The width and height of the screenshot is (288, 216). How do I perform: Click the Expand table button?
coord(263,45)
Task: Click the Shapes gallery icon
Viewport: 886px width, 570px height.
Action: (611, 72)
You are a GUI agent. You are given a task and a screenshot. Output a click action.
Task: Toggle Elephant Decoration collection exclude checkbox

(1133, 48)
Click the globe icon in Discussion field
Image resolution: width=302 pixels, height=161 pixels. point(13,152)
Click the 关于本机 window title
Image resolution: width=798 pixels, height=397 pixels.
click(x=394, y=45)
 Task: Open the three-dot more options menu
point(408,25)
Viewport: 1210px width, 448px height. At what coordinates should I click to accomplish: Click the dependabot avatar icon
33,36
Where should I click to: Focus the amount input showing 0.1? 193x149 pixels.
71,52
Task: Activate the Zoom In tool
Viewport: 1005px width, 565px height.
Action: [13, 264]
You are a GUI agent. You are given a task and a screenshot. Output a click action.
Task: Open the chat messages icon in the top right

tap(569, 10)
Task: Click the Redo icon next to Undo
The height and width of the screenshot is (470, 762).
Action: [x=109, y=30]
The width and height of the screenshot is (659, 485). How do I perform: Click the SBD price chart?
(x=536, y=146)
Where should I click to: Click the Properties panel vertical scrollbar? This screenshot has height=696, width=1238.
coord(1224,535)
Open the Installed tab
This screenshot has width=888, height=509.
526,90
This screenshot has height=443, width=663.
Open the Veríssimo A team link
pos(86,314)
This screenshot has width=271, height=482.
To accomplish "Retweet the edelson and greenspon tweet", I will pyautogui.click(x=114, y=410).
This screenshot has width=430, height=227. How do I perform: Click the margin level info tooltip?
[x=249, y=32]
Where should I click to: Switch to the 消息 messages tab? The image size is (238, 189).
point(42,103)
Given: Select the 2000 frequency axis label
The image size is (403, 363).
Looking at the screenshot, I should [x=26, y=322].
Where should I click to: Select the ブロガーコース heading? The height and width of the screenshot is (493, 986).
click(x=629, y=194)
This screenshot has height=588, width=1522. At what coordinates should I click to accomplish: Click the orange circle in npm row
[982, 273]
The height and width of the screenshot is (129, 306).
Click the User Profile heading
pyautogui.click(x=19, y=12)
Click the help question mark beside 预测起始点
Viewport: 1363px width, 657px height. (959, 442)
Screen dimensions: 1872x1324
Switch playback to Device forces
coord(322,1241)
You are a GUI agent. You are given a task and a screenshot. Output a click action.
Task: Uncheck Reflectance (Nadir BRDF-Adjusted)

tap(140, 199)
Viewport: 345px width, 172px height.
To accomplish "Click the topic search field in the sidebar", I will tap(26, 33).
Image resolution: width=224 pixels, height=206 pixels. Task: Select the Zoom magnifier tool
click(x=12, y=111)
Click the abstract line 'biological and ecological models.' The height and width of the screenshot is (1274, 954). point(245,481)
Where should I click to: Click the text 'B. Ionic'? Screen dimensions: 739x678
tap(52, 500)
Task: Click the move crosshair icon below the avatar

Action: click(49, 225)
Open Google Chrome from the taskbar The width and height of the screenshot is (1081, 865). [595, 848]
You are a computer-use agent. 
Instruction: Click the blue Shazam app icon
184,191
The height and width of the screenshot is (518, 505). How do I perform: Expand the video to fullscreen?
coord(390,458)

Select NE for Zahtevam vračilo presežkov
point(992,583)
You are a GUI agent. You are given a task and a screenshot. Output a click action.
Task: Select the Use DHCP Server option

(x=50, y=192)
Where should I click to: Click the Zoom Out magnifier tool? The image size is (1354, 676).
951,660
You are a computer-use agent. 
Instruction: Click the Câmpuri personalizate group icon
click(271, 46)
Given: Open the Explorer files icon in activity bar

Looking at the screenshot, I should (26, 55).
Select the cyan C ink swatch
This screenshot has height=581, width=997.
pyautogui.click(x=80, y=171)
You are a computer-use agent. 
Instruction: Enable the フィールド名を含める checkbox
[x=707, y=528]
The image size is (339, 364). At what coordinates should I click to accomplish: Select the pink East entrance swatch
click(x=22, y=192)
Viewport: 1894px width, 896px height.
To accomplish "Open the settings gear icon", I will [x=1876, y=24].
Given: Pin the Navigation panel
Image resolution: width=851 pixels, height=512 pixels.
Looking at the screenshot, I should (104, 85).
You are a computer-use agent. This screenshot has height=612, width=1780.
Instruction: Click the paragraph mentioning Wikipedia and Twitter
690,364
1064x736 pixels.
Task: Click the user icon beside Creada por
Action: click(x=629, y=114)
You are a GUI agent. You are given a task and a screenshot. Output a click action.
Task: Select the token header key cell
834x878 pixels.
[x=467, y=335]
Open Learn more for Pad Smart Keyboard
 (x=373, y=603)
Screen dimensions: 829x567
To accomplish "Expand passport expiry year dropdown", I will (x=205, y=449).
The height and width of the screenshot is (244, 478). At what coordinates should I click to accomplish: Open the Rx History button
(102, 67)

----------------------------------------

**EXERCISE INSTRUCTIONS**
For every line above that includes the word "will", return the line.

**ANSWER FOR THE TASK**
To accomplish "Retweet the edelson and greenspon tweet", I will pyautogui.click(x=114, y=410).
To accomplish "Click the topic search field in the sidebar", I will tap(26, 33).
To accomplish "Open the settings gear icon", I will [x=1876, y=24].
To accomplish "Expand passport expiry year dropdown", I will (x=205, y=449).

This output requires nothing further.